_EXCERTO DE ORIGEM_.
Mas a decisão foi tomada depois de as secretas alemãs o terem classificado como “extremista radical independente” e responsável pelo “rumo tomado pela AfD de Brandeburgo”, algo que os serviços secretos vêem com “grande preocupação” o partido ficou em segundo lugar nas eleições regionais de Setembro em Brandeburgo, atrás dos sociais-democratas. 

Além disso, Kalbitz é aliado do fascista Björn Höcke, líder do braço da AfD na Turíngia, e os dois participavam na direcção da Ala, com fortes ligações a elementos do circuito neonazi alemão. A facção tem mais de sete mil elementos e é vista com grande preocupação pelas autoridades alemãs, que a classificou como “extremista”. Pressionada pela direcção nacional, a Ala decidiu-se pela extinção em Março, mas os seus membros continuam no partido e os seus dois líderes mantêm a sua influência Kalbitz continua a integrar o grupo parlamentar regional do partido por ter o apoio maioritário dos seus deputados. 

Cada vez mais radical

Há muito que a AfD é classificada como sendo um partido de extrema-direita e de ter elementos radicais nas suas fileiras e, para suster as críticas, a direcção nacional tem tentado afastar os elementos mais extremistas, ao mesmo tempo que considera “errada” a sua monitorização pelas secretas. “É simplesmente errado, tal como o foram as classificações anteriores da AfD pelo Gabinete de Protecção da Constituição”, disse em comunicado o presidente honorário da AfD, Alexander Gauland, citado pela Reuters. Mas a própria direcção não consegue encontrar uma forma consensual de se distanciar e/ou controlar a ala extremista. 

As secretas alemãs tentaram há um ano classificar o partido no seu todo como “caso a investigar” por possíveis actividades inconstitucionais, mas foram impedidas por um tribunal, argumentando que iriam pôr o partido numa posição de desvantagem dentro do sistema partidário alemão. A AfD é o terceiro maior partido no Parlamento Federal e, com a coligação entre os democratas-cristãos e os sociais-democratas, transformou-se no líder da oposição.

_MATERIAL FORNECIDO_.
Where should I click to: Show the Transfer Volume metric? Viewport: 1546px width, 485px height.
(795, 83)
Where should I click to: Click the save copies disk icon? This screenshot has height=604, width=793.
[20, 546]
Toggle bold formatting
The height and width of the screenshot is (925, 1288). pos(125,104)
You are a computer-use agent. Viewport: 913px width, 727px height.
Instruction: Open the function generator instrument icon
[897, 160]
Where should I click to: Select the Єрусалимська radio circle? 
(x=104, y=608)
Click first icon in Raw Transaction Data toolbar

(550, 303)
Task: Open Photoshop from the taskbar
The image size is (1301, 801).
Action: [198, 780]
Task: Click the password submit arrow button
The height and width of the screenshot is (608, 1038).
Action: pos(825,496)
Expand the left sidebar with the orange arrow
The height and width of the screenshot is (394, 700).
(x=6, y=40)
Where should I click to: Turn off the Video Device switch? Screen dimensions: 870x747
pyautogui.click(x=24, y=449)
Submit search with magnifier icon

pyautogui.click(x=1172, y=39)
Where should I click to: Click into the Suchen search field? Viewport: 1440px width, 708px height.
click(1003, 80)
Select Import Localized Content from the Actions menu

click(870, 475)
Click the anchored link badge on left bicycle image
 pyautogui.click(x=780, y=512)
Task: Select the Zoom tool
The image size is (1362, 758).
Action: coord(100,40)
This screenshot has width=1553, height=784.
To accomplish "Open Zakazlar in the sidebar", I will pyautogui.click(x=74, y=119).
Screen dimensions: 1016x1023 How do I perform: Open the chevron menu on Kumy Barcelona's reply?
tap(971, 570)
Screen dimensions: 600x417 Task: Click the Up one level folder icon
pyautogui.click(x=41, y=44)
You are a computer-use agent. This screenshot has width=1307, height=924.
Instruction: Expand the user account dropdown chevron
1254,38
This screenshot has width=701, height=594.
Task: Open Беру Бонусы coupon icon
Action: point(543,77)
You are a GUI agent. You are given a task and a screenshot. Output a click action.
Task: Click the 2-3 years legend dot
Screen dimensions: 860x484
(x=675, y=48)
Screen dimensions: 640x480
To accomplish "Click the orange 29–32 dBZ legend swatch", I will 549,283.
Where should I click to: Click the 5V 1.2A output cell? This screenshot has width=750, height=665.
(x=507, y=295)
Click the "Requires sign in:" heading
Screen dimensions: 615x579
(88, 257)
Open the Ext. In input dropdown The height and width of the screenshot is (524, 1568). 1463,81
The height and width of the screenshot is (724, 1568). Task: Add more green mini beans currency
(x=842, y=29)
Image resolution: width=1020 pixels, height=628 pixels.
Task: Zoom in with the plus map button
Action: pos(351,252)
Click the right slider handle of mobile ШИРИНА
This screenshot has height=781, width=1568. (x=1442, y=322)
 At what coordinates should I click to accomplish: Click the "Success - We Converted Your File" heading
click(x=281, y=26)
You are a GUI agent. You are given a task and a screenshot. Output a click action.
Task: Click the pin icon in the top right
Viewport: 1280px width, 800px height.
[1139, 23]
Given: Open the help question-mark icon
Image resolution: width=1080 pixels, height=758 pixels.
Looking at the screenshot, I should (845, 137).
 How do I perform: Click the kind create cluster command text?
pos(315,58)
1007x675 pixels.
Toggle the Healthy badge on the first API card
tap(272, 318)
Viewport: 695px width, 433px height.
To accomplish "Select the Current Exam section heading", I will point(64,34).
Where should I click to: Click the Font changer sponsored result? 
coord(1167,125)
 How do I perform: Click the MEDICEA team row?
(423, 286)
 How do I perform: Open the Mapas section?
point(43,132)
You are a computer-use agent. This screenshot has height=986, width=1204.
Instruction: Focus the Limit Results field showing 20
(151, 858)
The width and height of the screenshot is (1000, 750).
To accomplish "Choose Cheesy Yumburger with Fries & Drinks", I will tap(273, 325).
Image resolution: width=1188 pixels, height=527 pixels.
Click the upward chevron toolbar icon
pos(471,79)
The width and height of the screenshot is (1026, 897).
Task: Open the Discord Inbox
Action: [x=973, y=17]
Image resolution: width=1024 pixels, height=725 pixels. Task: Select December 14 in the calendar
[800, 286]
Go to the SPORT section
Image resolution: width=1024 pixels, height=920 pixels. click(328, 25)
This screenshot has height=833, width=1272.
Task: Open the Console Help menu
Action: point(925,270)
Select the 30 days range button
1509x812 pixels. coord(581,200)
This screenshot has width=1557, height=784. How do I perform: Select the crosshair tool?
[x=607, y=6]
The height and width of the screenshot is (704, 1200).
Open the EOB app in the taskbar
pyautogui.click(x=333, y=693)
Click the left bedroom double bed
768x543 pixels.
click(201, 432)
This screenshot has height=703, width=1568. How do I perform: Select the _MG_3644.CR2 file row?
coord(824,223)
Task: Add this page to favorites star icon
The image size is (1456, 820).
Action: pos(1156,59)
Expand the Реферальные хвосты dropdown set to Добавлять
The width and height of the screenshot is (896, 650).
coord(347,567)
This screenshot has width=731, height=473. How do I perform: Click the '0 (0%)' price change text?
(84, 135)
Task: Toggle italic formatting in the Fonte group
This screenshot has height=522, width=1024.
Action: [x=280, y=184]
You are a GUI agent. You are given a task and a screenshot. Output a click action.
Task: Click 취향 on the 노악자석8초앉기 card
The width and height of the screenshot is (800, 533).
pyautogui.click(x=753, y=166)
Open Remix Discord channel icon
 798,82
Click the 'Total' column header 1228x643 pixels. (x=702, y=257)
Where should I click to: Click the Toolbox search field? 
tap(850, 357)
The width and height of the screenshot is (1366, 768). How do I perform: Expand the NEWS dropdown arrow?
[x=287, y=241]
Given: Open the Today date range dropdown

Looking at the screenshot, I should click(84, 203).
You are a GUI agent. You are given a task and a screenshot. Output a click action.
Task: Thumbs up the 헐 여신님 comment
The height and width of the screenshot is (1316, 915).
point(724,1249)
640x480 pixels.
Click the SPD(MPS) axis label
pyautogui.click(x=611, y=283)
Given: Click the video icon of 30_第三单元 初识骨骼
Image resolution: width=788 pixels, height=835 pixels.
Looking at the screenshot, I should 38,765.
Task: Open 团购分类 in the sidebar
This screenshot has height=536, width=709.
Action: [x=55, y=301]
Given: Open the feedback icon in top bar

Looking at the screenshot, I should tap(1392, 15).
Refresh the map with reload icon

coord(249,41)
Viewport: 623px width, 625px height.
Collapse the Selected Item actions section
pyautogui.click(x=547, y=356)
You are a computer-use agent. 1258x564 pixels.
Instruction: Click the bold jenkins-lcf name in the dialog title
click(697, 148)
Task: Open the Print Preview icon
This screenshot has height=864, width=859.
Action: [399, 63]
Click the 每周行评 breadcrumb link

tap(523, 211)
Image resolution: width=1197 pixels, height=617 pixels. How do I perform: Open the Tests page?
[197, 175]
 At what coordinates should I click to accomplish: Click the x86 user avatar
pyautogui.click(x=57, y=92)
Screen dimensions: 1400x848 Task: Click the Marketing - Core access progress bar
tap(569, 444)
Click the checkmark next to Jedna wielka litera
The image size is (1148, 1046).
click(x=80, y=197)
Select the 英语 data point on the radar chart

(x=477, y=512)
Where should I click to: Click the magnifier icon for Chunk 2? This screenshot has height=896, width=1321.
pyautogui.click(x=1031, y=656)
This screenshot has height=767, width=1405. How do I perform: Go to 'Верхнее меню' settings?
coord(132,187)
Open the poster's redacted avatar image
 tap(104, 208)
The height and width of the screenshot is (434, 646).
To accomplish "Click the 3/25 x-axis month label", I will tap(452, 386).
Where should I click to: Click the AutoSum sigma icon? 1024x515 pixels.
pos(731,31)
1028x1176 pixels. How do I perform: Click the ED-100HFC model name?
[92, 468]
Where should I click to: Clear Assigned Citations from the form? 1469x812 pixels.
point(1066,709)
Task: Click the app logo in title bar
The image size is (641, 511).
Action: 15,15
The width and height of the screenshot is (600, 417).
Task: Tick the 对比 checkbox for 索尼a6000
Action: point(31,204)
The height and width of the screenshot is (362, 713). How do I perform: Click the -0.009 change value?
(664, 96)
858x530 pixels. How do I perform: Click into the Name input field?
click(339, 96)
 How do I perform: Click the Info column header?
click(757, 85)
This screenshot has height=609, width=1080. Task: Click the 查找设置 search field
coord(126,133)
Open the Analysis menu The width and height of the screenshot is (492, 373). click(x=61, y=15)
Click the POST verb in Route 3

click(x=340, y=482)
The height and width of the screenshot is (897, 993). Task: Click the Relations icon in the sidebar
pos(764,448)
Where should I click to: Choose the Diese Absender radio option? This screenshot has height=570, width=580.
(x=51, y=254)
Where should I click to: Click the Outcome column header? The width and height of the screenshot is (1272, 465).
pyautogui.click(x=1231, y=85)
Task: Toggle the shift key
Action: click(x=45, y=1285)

_TAREFAS DO EXERCÍCIO_.
• 1. Em que posição ficou a AfD nas eleições regionais de Setembro em Brandeburgo, de acordo com o excerto sobre a AfD?
• 2. Enumere todas as pessoas identificadas pelo nome no excerto sobre a AfD.
• 3. Dê seguimento ao excerto sobre a AfD a partir da última frase apresentada.
O material não é necessário para resolver nenhuma das tarefas.

_RESPOSTAS POR TAREFA_.
• 1. Ficou em segundo lugar, atrás dos sociais-democratas.

• 2. Kalbitz, Björn Höcke e Alexander Gauland.

• 3.
Criado em 2013 como partido anti-resgates financeiros europeus, a AfD radicalizou-se e deslocou-se  para a direita do espectro político com a crise de refugiados, em 2015. Há muito que as intensas lutas internas entre uma suposta ala “moderada” e outra mais extremista são uma constante na vida da força política e já levaram à saída de vários elementos, como aconteceu com o economista Bernd Lucke e com a radical Frauke Petry  esta última chegou a sugerir disparar contra refugiados na fronteira alemã. E a cada embate, o partido radicaliza-se ainda mais por a ala mais extremista, que compõe até 40% dos seus membros, ganhar crescente destaque e as secretas intensificarem a vigilância. 

“Somos um partido conservador tradicional”, disse em Março Jörg Meuthen, co-líder da AfD, à televisão pública alemã ARD. “Precisamos de demonstrar coesão, mas também precisamos de nos distanciar claramente de posições de extrema-direita”, continuou o líder da ala “moderada” e principal alvo da mais extremista. 

As lutas internas – e a presença de elementos radicais – têm prejudicado a imagem do partido junto do eleitorado e, com a pandemia de covid-19, a situação piorou. Num primeiro momento da crise pandémica, em Março, a direcção nacional exigiu ao Governo da chanceler Angela Merkel que encerrasse as fronteiras, para conter a propagação do vírus, criticou-o por não ser enérgico o suficiente e tentou culpar os imigrantes pela rápida propagação, mas, depois, inverteu o rumo e assumiu um discurso anti-confinamento, instando à reabertura da economia quando o vírus ainda não estava controlado, contrariando a posição da maioria dos alemães.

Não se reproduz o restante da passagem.